If you’ve never been to a Babymetal gig, it’s hard to know what kind of crowd to expect. But walking past the parade of Killswitch Engage and Behemoth T-shirts tell you it’s indeed a metal crowd. However, this is a metal crowd of all different shapes and sizes, one that’s open to something new and different. Take a picture while it lasts.

Once inside, that same crowd stand to attention as Sleep Token take the stage. The band’s brand of ‘arena-emo’ is eerily fitting for a Babymetal support. Their Cultish demeanour and anthemic love songs fills their 30 minute slot perfectly with what can only be described as an ambient, atmospheric performance alongside surprising beautiful and powerful vocals. Their stage presence and mammoth sound has something of early Twenty One Pilots to it. Never breaking character even to introduce themselves, they leave the crowd quietly impressed, but impressed nonetheless. 

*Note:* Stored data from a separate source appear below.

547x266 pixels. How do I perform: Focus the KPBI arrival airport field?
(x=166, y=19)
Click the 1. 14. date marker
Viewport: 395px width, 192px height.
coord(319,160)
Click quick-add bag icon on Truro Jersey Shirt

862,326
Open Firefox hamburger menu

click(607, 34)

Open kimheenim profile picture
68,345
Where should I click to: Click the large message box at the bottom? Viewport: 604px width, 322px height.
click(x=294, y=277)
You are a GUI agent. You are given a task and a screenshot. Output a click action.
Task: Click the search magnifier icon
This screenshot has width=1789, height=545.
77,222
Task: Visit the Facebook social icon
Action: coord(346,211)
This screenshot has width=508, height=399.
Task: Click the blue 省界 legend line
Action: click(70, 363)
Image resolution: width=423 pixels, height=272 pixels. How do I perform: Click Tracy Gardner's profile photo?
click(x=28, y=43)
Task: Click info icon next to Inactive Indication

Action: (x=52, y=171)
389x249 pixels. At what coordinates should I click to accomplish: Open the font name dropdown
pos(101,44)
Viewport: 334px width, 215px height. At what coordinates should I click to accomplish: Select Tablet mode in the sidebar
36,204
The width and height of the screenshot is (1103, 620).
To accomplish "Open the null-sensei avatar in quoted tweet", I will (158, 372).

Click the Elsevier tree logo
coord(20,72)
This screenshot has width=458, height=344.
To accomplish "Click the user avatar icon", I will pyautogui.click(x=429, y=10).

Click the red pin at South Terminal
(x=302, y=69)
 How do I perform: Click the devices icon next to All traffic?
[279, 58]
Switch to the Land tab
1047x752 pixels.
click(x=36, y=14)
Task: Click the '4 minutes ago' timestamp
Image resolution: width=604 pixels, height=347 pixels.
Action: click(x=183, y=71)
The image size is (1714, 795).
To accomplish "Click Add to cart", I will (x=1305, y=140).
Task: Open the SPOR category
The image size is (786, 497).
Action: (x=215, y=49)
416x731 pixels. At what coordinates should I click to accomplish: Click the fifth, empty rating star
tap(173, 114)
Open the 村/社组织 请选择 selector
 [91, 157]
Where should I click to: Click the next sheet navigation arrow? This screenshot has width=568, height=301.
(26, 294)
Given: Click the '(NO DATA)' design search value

As Amaranthe take to the stage however, their slightly cringey opening voiceover exhibit what to expect from the Swedish band. It’s hard to pin down why, but the performance reads more like a cheesy Britain’s Got Talent magic act. Maybe it's not one or two, but three vocalists - even though they inexplicably disappear and return to stage throughout the set. Maybe it’s that their discography sounds like a mid-2000’s Mortal Kombat game filled with electro hair metal; emphasis on ‘hair’, as a major part of the act is swinging their comically long locks in the most clichéd fashion. There were a few gems in the set, but they were undercut by the overzealous Eurovision style power metal.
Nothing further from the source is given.